I am reading a paper and there is a Lemma stating that:
Let $f : X \rightarrow X$ be continuous, where $X$ is a non-empty Hausdroff topological space and suppose that every backward invariant subset of $X$ with nonempty interior is dense. Then $f(X)$ is dense.
In the proof, the author claimed that $G=X \setminus \overline{f(X)}$ cannot be the set of one point.
The author said as followings.
We can not have $G=\left \{ x \right \}$ since this would give $X= \bar{G}=\overline{\left \{ x \right \}} = {x}$ using the fact that $X$ is Hausdroff, which is impossible since $\overline{f(X)} \neq \varnothing$ and $\left \{x \right \} \cap \overline{\left \{ f (X) \right \}} = \varnothing$.
I do not understand how we deduce that $G \neq \left \{x \right \}$ since the property of Hausdroff of $X$.

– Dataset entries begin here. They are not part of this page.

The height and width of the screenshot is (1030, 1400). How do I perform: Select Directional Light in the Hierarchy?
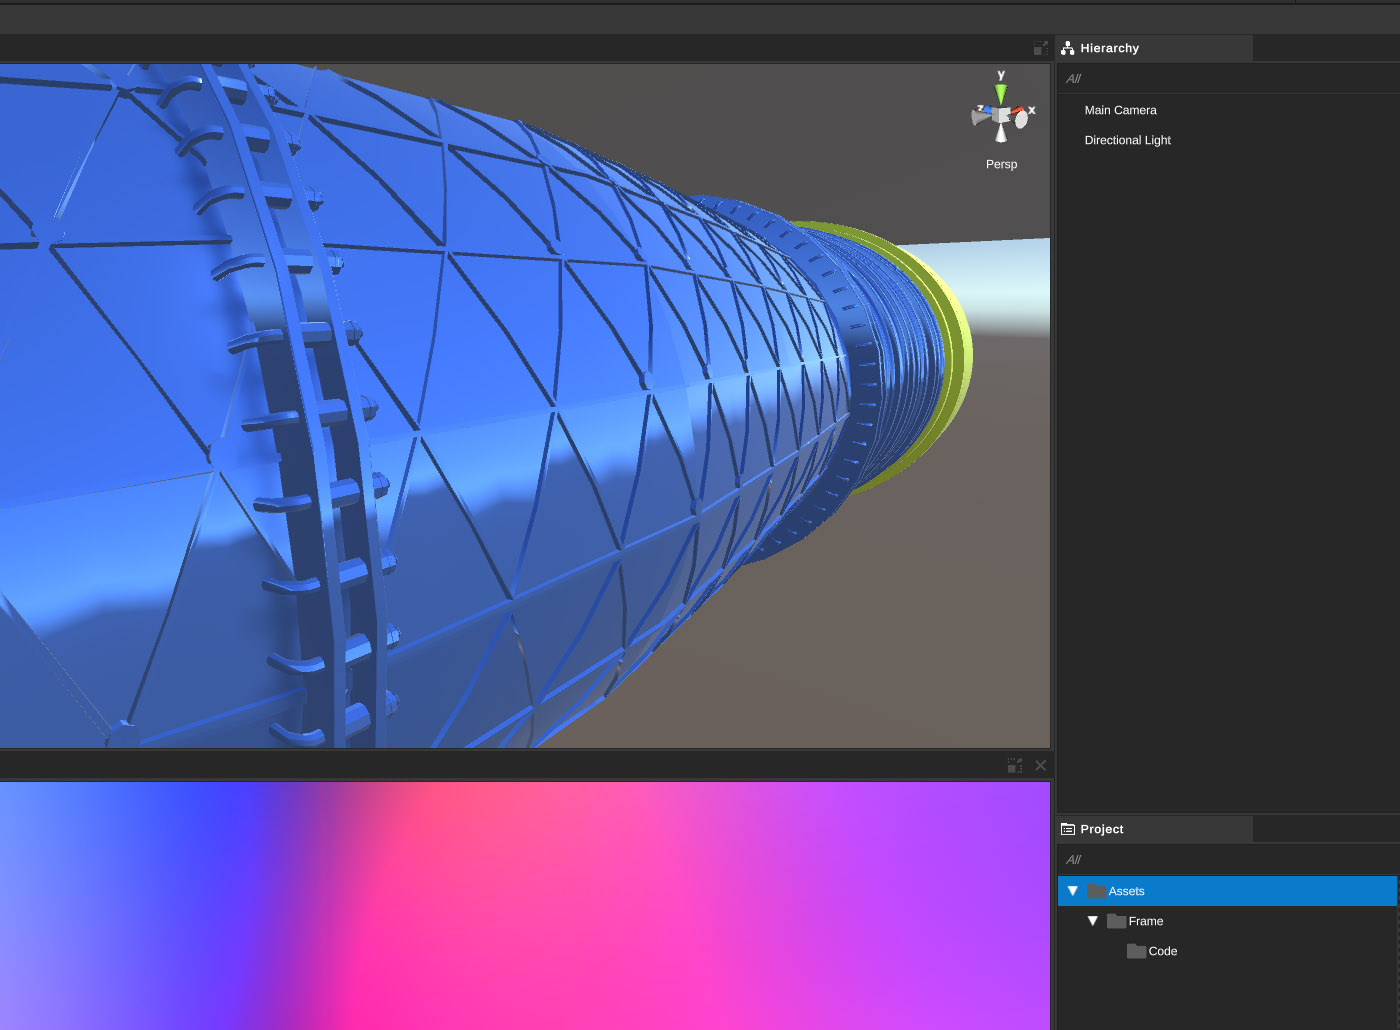point(1127,140)
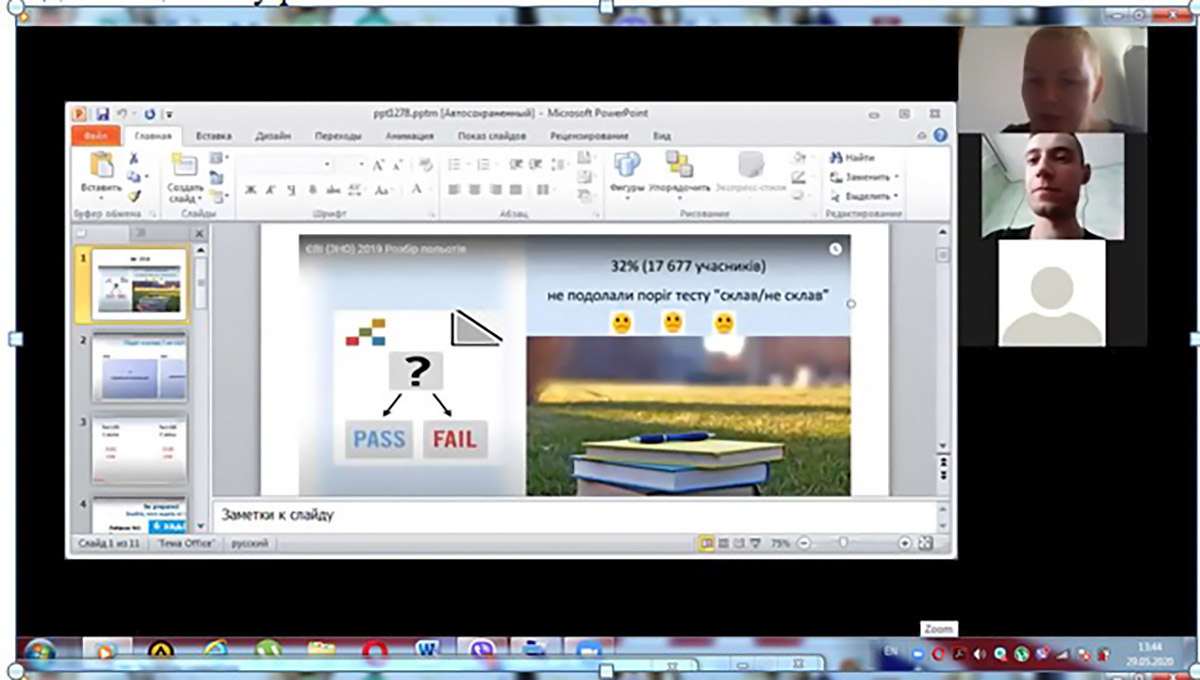Image resolution: width=1200 pixels, height=680 pixels.
Task: Toggle underline Ч formatting
Action: click(x=290, y=190)
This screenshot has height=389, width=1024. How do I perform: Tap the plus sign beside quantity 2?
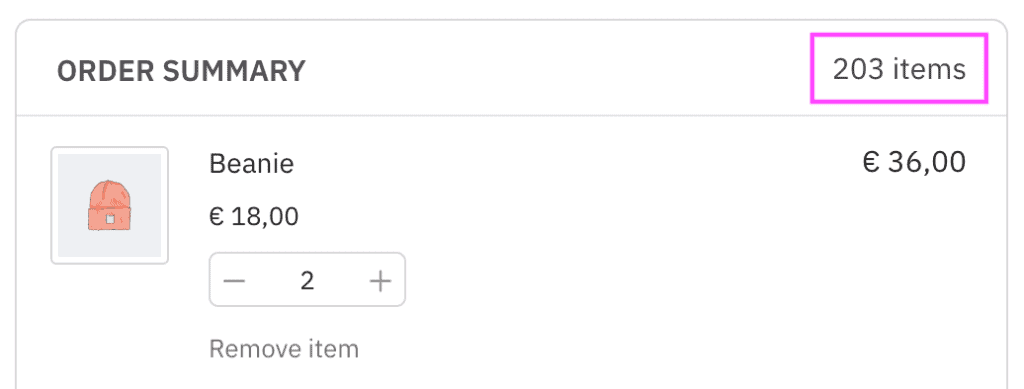pos(380,281)
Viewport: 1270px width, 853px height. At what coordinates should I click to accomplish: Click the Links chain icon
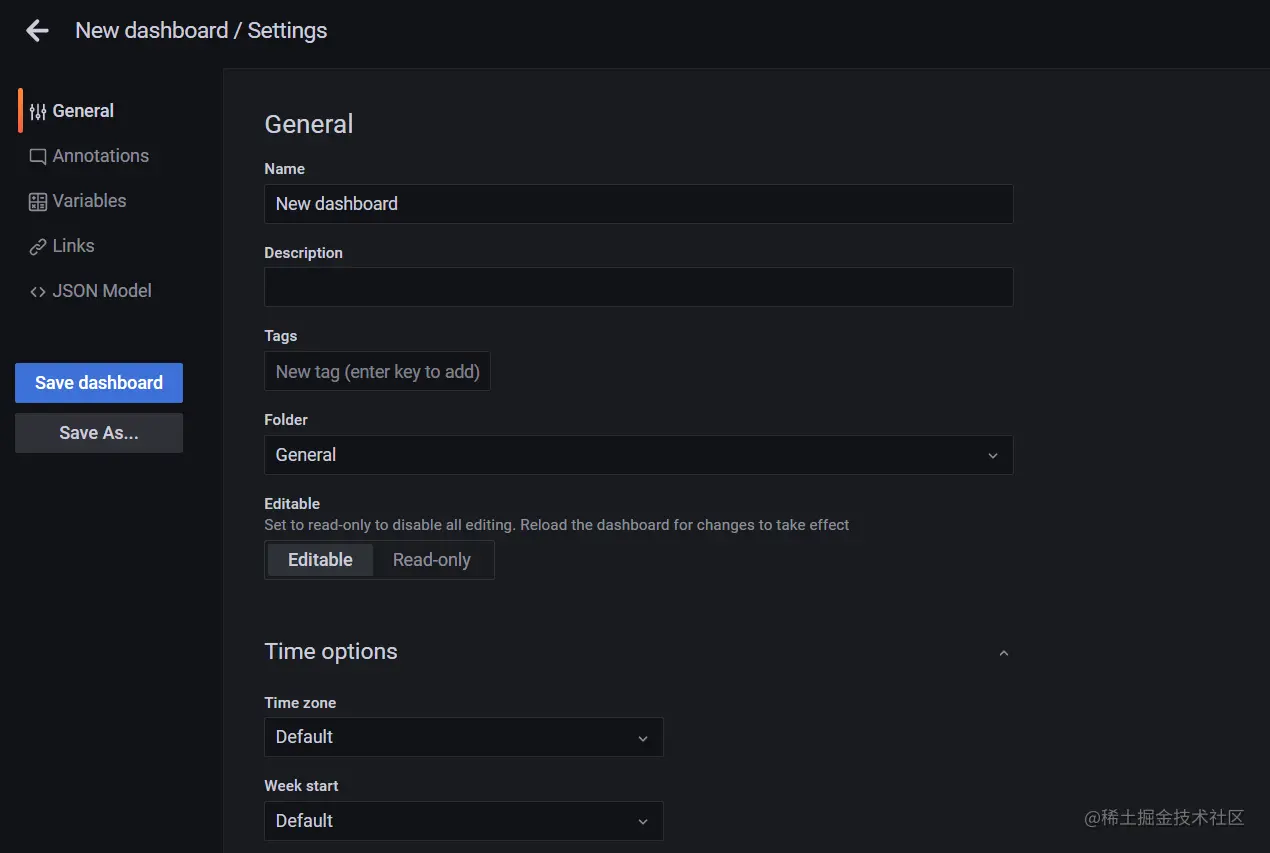click(38, 247)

Could you please show me in more detail?
Thank you for your time.
First notice that $G$ is open in $X$, as it is the complement of a closed set. It's also backwards invariant, since its preimage is empty by construction. Then given that $G$ is nonempty, the hypothesis of the lemma implies that $G$ must be dense.
Now assume that $G$ is a singleton $\{x\}$. We have proved that $X = \overline{G} = \overline{\{x\}}$ as stated in the first line, and this equals $\{x\}$ because singletons are closed in Hausdorff spaces. So $X$ would have to be a singleton set itself, and you can check (e.g. as in the second line) that even this doesn't work.